=== WHAT TO PRODUCE ===
Give all the data again exactly.

=== DATASET EXTRACT ===
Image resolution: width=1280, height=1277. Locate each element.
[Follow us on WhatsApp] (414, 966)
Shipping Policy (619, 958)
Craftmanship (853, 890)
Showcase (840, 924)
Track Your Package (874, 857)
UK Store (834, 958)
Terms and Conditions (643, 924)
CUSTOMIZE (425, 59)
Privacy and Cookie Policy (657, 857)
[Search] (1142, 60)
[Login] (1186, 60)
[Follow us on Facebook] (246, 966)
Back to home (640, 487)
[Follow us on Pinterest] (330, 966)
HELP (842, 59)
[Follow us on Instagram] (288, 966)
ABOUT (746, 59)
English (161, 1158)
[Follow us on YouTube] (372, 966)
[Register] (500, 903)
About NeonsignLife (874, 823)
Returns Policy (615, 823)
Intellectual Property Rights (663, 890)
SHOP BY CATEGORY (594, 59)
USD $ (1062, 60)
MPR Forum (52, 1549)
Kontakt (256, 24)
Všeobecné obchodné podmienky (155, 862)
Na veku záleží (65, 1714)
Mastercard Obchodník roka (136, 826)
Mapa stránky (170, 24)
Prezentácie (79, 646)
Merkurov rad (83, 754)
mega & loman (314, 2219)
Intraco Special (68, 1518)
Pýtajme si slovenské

=== FINISHED EXERCISE ===
Image resolution: width=1280, height=1277. Locate each element.
[Follow us on WhatsApp] (414, 966)
Shipping Policy (619, 958)
Craftmanship (853, 890)
Showcase (840, 924)
Track Your Package (874, 857)
UK Store (834, 958)
Terms and Conditions (643, 924)
CUSTOMIZE (425, 59)
Privacy and Cookie Policy (657, 857)
[Search] (1142, 60)
[Login] (1186, 60)
[Follow us on Facebook] (246, 966)
Back to home (640, 487)
[Follow us on Pinterest] (330, 966)
HELP (842, 59)
[Follow us on Instagram] (288, 966)
ABOUT (746, 59)
English (161, 1158)
[Follow us on YouTube] (372, 966)
[Register] (500, 903)
About NeonsignLife (874, 823)
Returns Policy (615, 823)
Intellectual Property Rights (663, 890)
SHOP BY CATEGORY (594, 59)
USD $ (1062, 60)
MPR Forum (52, 1549)
Kontakt (256, 24)
Všeobecné obchodné podmienky (155, 862)
Na veku záleží (65, 1714)
Mastercard Obchodník roka (136, 826)
Mapa stránky (170, 24)
Prezentácie (79, 646)
Merkurov rad (83, 754)
mega & loman (314, 2219)
Intraco Special (68, 1518)
Pýtajme si slovenské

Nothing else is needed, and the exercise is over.